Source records
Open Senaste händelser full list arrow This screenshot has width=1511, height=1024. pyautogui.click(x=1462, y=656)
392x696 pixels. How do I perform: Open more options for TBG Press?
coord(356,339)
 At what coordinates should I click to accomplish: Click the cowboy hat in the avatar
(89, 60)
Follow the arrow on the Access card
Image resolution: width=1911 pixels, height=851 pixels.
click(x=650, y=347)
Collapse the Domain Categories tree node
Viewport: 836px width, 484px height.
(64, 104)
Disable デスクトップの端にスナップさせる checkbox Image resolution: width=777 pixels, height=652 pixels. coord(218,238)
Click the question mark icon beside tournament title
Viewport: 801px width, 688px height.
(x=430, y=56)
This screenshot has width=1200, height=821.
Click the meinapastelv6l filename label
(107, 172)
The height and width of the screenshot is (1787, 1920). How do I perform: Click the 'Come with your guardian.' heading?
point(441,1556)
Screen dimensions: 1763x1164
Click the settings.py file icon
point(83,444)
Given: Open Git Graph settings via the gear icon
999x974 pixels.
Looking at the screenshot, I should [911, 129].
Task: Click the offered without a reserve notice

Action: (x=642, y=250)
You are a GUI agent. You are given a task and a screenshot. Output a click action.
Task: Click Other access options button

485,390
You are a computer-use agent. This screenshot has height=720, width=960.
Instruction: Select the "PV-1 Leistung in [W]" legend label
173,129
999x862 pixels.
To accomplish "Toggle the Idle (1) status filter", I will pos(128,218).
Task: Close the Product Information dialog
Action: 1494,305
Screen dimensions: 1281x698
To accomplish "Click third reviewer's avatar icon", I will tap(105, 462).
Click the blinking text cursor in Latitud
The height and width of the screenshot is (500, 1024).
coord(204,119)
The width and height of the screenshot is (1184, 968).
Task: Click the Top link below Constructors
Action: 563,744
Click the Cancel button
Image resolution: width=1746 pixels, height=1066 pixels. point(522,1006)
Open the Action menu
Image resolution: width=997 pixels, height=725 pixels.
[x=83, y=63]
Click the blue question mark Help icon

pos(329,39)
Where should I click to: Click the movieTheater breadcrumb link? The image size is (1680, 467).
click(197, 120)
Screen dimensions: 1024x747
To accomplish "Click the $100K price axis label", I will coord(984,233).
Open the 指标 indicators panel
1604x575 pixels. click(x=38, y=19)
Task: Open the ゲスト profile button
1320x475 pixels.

Task statement
Each line holding the word "dimensions" must be copied from the data.

Solved exercise
Screen dimensions: 1763x1164
Screen dimensions: 1281x698
Screen dimensions: 1024x747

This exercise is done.